The order was issued on Jan. 22 and became effective immediately, according to Lt. Gen. Sar Theth, chief of Phnom Penh Municipal Police.
He said this would allow the police to perform their duties without interference or obstruction from journalists.
“As police are carrying out the work or are monitoring, targeting and cracking down on crime, for those [journalists] who violate the instructions of the authorities, legal action will be taken against them as well as per the press law,” he said.
The directive prohibits filming or recording police investigations of criminal activities, such as by surveillance, monitoring and identifying suspects, their location or a crime scene.
Sar Theth said police needed to effectively monitor and investigate all criminal cases, especially those related to criminal security, drugs, human trafficking, immigration and illegal gambling, so as to crack down on the perpetrators and their operational locations.
“Journalists or reporters are not allowed to broadcast live while the authorities are on a mission to carry out their duties and on an actual crime scene,” he told the government-friendly Khmer Times.
The independent press in Cambodia has been severely curtailed in recent years amid a government crackdown on dissidents and critics in the wake of elections in 2013 when the Cambodian National Rescue Party (CNRP) refused to accept the results.
Violent protests followed, the CNRP was dissolved and many news outlets were shuttered or sold off to government-friendly business interests.
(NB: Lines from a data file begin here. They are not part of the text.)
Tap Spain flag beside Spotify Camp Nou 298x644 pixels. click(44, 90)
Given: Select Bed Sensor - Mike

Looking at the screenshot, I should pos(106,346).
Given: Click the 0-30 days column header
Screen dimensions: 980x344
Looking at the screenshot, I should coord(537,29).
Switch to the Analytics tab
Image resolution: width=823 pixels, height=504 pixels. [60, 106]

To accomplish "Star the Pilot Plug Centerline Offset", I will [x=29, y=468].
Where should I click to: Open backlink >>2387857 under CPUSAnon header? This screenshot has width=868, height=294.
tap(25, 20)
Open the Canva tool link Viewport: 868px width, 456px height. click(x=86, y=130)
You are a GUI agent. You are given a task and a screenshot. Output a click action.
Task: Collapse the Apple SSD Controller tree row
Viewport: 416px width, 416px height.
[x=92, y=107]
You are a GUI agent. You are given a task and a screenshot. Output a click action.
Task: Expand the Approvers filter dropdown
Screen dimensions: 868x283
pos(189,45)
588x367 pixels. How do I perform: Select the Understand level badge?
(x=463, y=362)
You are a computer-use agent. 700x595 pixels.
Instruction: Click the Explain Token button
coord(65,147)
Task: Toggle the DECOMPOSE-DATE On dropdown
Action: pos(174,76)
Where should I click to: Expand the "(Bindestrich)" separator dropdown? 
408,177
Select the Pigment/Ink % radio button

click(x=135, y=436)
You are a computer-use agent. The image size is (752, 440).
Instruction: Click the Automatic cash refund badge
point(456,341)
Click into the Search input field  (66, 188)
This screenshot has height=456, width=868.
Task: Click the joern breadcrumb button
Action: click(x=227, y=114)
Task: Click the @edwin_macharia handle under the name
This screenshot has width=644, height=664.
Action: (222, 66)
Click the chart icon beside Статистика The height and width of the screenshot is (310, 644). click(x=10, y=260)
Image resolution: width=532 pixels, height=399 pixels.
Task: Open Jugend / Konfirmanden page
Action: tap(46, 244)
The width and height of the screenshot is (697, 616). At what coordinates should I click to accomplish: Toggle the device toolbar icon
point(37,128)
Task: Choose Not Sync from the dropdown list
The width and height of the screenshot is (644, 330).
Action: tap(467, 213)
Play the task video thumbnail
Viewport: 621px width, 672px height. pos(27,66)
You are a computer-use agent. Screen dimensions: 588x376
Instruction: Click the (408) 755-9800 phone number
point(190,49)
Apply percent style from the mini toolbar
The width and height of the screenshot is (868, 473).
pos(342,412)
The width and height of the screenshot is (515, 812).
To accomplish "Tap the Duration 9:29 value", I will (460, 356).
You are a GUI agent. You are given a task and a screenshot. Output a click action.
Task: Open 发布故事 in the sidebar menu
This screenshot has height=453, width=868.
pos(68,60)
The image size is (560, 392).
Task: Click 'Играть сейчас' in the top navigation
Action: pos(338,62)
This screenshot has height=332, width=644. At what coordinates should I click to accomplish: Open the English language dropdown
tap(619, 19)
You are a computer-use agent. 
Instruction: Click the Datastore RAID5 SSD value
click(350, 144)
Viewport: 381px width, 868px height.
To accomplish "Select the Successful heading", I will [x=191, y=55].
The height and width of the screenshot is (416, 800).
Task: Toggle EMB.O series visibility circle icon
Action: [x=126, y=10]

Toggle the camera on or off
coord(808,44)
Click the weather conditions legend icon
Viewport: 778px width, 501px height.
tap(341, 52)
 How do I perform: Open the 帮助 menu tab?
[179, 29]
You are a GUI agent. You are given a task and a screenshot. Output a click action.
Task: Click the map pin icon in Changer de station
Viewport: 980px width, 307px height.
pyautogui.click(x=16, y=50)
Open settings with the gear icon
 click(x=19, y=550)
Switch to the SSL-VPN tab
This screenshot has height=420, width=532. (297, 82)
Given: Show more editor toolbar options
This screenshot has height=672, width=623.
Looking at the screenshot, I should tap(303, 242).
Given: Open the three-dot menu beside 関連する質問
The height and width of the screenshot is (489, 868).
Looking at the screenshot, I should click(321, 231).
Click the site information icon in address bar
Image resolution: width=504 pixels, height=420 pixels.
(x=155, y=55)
That included the closure of the Cambodia Daily and the sale of the Phnom Penh Post after both were hit by the tax department.
The long ruling Cambodian People’s Party (CPP) then secured absolute control by winning every seat contested for the National Assembly at elections in 2018.
Since then the situation has improved but ever so slightly. Online government-friendly news portals have emerged but independent media outlets are struggling after Western business interests fled following the last election and the economy went into recession amid the coronavirus pandemic.
“There are many unresolved cases in Cambodia that include killings and corruption which have sometimes been linked to the ruling elites, and this type of decree will prevent inquiring reporters from doing a job that is in the public interest,” said one local analyst who declined to be named.
“It is also against the constitution, which is supposed to guarantee press freedom.”